After their blowup with Bill, I found Tim and Diane waiting for me in the parking lot.
She poked me in the chest.
Hard.
And she hollered even harder, “YOU DIDN’T CONDEMN HIM AT ALL! I TOLD YOU TO GO OLD TESTAMENT ON THAT SOB!”
I bit my lip and mulled it over for a moment.
“I think I kinda, sorta did go Old Testament on him,” I said.
“We all agree here, I suppose, that the Bible is somehow authoritative. But how does that work?” Robert Jenson asks. Scripture’s authority works, he says, by watching a preacher or teacher struggle— and maybe fail— with an odd or inconvenient text.
Well, you may not be able to see from your seat in the pew, but I am sweating now and I have sweated. I’ve toiled and labored. And the upside of all my effort is that you can rest.
You can rest in the promise that God will deal graciously with you.

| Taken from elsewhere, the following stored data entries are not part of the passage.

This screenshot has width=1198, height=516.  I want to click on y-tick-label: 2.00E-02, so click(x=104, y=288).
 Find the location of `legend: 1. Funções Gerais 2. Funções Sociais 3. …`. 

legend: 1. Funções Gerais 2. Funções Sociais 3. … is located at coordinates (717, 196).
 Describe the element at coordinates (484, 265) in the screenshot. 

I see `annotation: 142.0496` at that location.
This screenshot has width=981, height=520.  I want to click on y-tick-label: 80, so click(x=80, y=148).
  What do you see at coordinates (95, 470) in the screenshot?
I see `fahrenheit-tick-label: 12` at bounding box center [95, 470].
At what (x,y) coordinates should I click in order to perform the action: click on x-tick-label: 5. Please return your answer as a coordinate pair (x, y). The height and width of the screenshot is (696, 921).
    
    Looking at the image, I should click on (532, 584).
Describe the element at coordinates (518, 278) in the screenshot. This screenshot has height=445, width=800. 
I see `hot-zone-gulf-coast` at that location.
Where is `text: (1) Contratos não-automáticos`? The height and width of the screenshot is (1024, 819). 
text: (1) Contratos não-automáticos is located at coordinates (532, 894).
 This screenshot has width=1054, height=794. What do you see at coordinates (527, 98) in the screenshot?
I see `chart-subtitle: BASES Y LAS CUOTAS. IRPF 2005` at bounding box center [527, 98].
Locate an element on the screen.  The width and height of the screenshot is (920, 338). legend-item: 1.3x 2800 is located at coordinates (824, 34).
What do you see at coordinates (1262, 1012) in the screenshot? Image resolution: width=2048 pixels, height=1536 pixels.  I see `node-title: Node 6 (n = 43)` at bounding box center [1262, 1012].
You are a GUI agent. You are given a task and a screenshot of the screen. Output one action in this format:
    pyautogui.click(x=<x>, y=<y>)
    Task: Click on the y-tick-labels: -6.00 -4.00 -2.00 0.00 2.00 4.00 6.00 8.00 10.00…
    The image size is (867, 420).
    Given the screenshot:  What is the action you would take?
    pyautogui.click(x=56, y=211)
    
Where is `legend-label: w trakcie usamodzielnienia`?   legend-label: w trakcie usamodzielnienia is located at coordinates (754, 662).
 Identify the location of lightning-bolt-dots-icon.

He will be Mercy to you when he finds you a hot mess.
After all, if Jesus is the word who addresses us in the Old Testament and if Jesus is what God says to us again in the New, then you and I are like characters in the last third of an Author’s unfinished play.
There is still more.
There is still more future, more time.
There is still these last days, the final bit of the third act.
And there is yet the finale.
But the Author has made choices in the first two acts.
The Author has limited the options before him, and in doing so the Author has limited himself. He can still surprise us, sure. But the story we inhabit is not absurd. The story we inhabit has an Author with intentions; therefore, whatever the Author does next with us he’s not going to jump the shark. The balance of the story must be consistent with the words he’s already committed to the page.
Therefore, whatever is in store for you, you can rest in the knowledge that it will sound like, “Neither do I condemn you.”